STATED EXERCISE
Reproduce the data below word for word, keeping every line in its original order.

========================================

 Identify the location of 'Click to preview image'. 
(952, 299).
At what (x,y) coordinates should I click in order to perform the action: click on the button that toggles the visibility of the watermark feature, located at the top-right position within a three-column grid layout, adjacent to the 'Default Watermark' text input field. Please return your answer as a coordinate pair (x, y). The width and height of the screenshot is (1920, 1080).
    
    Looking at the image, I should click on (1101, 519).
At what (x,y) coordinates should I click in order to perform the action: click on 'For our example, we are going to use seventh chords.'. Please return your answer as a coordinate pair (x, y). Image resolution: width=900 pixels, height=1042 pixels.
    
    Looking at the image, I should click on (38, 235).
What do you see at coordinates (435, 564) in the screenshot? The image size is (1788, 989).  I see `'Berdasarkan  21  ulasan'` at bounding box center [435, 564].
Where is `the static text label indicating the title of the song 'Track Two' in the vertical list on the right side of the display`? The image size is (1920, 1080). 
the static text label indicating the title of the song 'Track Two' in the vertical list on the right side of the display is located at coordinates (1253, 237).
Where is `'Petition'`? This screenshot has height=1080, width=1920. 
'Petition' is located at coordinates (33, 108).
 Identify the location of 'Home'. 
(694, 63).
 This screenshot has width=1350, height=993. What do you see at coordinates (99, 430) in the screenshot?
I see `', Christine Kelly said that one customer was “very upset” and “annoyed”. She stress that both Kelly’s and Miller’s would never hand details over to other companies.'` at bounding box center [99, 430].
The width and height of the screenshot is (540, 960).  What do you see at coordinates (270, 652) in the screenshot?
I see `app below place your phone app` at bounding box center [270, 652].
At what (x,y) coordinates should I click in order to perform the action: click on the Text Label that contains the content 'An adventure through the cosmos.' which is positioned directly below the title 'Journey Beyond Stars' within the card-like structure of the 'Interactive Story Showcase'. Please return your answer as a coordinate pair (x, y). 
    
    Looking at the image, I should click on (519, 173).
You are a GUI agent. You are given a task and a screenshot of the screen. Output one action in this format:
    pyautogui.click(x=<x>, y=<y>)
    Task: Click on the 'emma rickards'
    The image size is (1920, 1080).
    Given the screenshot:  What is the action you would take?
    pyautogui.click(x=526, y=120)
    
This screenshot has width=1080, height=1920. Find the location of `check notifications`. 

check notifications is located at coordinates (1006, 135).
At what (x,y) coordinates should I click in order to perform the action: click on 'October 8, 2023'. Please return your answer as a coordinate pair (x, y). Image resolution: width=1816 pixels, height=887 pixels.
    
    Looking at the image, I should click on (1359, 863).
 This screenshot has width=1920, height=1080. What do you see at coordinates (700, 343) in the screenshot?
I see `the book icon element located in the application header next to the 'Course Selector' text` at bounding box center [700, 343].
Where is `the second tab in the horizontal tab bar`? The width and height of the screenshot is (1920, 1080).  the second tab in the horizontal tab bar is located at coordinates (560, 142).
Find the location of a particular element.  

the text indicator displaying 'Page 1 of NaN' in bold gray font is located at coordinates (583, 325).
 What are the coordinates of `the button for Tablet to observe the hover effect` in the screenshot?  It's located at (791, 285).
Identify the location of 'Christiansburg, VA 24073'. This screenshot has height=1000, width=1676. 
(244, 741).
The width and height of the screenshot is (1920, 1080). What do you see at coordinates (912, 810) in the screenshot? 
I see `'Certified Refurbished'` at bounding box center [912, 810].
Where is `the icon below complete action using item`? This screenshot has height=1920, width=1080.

========================================

EXERCISE SOLUTION
 Identify the location of 'Click to preview image'. 
(952, 299).
At what (x,y) coordinates should I click in order to perform the action: click on the button that toggles the visibility of the watermark feature, located at the top-right position within a three-column grid layout, adjacent to the 'Default Watermark' text input field. Please return your answer as a coordinate pair (x, y). The width and height of the screenshot is (1920, 1080).
    
    Looking at the image, I should click on (1101, 519).
At what (x,y) coordinates should I click in order to perform the action: click on 'For our example, we are going to use seventh chords.'. Please return your answer as a coordinate pair (x, y). Image resolution: width=900 pixels, height=1042 pixels.
    
    Looking at the image, I should click on (38, 235).
What do you see at coordinates (435, 564) in the screenshot? The image size is (1788, 989).  I see `'Berdasarkan  21  ulasan'` at bounding box center [435, 564].
Where is `the static text label indicating the title of the song 'Track Two' in the vertical list on the right side of the display`? The image size is (1920, 1080). 
the static text label indicating the title of the song 'Track Two' in the vertical list on the right side of the display is located at coordinates (1253, 237).
Where is `'Petition'`? This screenshot has height=1080, width=1920. 
'Petition' is located at coordinates (33, 108).
 Identify the location of 'Home'. 
(694, 63).
 This screenshot has width=1350, height=993. What do you see at coordinates (99, 430) in the screenshot?
I see `', Christine Kelly said that one customer was “very upset” and “annoyed”. She stress that both Kelly’s and Miller’s would never hand details over to other companies.'` at bounding box center [99, 430].
The width and height of the screenshot is (540, 960).  What do you see at coordinates (270, 652) in the screenshot?
I see `app below place your phone app` at bounding box center [270, 652].
At what (x,y) coordinates should I click in order to perform the action: click on the Text Label that contains the content 'An adventure through the cosmos.' which is positioned directly below the title 'Journey Beyond Stars' within the card-like structure of the 'Interactive Story Showcase'. Please return your answer as a coordinate pair (x, y). 
    
    Looking at the image, I should click on (519, 173).
You are a GUI agent. You are given a task and a screenshot of the screen. Output one action in this format:
    pyautogui.click(x=<x>, y=<y>)
    Task: Click on the 'emma rickards'
    The image size is (1920, 1080).
    Given the screenshot:  What is the action you would take?
    pyautogui.click(x=526, y=120)
    
This screenshot has width=1080, height=1920. Find the location of `check notifications`. 

check notifications is located at coordinates (1006, 135).
At what (x,y) coordinates should I click in order to perform the action: click on 'October 8, 2023'. Please return your answer as a coordinate pair (x, y). Image resolution: width=1816 pixels, height=887 pixels.
    
    Looking at the image, I should click on (1359, 863).
 This screenshot has width=1920, height=1080. What do you see at coordinates (700, 343) in the screenshot?
I see `the book icon element located in the application header next to the 'Course Selector' text` at bounding box center [700, 343].
Where is `the second tab in the horizontal tab bar`? The width and height of the screenshot is (1920, 1080).  the second tab in the horizontal tab bar is located at coordinates (560, 142).
Find the location of a particular element.  

the text indicator displaying 'Page 1 of NaN' in bold gray font is located at coordinates (583, 325).
 What are the coordinates of `the button for Tablet to observe the hover effect` in the screenshot?  It's located at (791, 285).
Identify the location of 'Christiansburg, VA 24073'. This screenshot has height=1000, width=1676. 
(244, 741).
The width and height of the screenshot is (1920, 1080). What do you see at coordinates (912, 810) in the screenshot? 
I see `'Certified Refurbished'` at bounding box center [912, 810].
Where is `the icon below complete action using item`? This screenshot has height=1920, width=1080.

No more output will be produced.